Dalam Keesaan yang membawa persatuan, setiap bagian sangat penting meskipun tidak dapat dipisahkan. Surat Yohanes (1 Yohanes 4: 11-16) memberi tahu kita tentang hal yang sebenarnya harus mengikat bagian-bagian yang membentuk kesatuan. Hal yang dimaksud adalah kasih. Rasul Yohanes memberi tahu bahwa karena Allah begitu mengasihi kita, kita harus saling mengasihi. Itu berarti bahwa bahwa kita tidak dapat mencapai Kesatuan, kebersamaan, jika kita gagal untuk mencintai. Dengan demikian, kasih menjadi perekat yang memegang dan menopang kesatuan dan keesaan yang Tuhan kita Yesus Kristus doakan.

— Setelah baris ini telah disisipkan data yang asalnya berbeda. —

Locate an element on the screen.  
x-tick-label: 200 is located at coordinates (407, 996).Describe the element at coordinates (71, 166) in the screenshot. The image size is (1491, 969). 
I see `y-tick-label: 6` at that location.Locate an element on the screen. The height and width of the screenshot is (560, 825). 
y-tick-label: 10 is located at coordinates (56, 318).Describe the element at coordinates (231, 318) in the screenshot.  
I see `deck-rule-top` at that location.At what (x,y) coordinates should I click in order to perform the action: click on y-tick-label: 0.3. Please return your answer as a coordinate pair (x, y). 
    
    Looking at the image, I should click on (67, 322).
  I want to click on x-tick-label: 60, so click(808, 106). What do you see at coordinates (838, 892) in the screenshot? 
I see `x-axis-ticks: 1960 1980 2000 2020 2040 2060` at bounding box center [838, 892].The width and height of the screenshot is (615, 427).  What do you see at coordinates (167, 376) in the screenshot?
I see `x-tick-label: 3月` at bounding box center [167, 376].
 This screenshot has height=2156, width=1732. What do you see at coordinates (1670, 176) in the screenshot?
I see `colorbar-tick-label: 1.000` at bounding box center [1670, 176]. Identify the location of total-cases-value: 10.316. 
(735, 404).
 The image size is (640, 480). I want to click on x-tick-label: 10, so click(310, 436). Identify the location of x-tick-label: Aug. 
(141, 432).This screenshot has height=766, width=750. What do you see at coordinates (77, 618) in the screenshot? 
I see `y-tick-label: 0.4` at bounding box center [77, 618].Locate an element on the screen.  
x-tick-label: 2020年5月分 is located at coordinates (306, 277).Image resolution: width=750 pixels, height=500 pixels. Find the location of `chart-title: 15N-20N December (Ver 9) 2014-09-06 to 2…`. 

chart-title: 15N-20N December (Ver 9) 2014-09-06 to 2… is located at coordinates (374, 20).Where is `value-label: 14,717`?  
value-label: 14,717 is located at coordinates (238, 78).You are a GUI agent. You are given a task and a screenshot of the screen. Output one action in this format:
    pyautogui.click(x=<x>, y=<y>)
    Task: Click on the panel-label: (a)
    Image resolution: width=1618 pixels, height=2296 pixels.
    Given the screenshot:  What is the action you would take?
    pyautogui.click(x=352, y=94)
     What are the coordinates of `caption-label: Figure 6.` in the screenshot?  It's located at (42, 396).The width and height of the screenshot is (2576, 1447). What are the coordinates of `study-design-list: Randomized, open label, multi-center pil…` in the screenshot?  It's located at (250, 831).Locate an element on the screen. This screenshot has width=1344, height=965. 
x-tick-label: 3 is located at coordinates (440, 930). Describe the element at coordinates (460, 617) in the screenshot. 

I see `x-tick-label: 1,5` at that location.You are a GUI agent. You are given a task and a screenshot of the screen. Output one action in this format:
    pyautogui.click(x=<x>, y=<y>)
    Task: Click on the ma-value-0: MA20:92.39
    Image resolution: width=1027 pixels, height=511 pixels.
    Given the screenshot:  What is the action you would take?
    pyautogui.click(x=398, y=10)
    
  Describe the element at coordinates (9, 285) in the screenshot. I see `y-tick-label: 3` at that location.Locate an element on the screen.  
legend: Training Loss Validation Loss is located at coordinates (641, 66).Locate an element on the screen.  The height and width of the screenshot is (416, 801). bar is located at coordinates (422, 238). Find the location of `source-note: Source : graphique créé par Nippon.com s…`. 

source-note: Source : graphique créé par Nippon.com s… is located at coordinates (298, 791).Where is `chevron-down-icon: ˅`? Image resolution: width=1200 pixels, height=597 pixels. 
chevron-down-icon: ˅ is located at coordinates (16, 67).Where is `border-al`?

Kasih itu didasarkan pada kebenaran bahwa kita adalah milik Allah. “Aku telah mempermuliakan Engkau di bumi dengan jalan menyelesaikan pekerjaan yang Engkau berikan kepada-Ku untuk melakukannya… Aku telah menyatakan nama-Mu kepada semua orang, yang Engkau berikan kepada-Ku dari dunia. Mereka itu milik-Mu dan Engkau telah memberikan mereka kepada-Ku dan mereka telah menuruti firman-Mu,” (Yoh 7: 4, 6).
Jadi kita ini milik Allah. Apa yang akan berubah dalam sikap saya jika saya percaya dan berpegang pada kebenaran bahwa seseorang yang ada di samping saya adalah milik Allah, sama seperti saya juga milik Allah? Dan karena itu kita semua adalah satu, tak terpisah satu sama lain. Tidakkah saya dengan senang hati membungkuk mengikatkan tali sepatu saudara atau saudari yang ada di samping saya? Tidakkah dengan senang hati saya membantu meringankan beban saudara/saudari saya? Jika saya sungguh-sungguh yakin bahwa setiap orang di dekat saya, rekan kerja, teman saya ke sekolah, orang-orang yang saya jumpai setiap hari, adalah bagian dari saya, mengapa harus iri hati? Mengapa harus membenci? Mengapa harus melukai? Mengapa kemanusiaan kita harus terluka karena dengan mudahnya orang menghilangkan nyawa orang lain, entah apapun alasannya?
Mari berdoa bersama Yesus: “Ya Bapa yang kudus, peliharalah kami dalam nama-Mu, yaitu nama-Mu yang telah Engkau berikan kepada Putera-Mu, supaya kami menjadi satu sama seperti Engkau dan Putera-Mu adalah satu.”
Bacaan hari ini: Kis. 20:17-27; Mzm. 68:10-11,20-21; Yoh. 17:1-11a.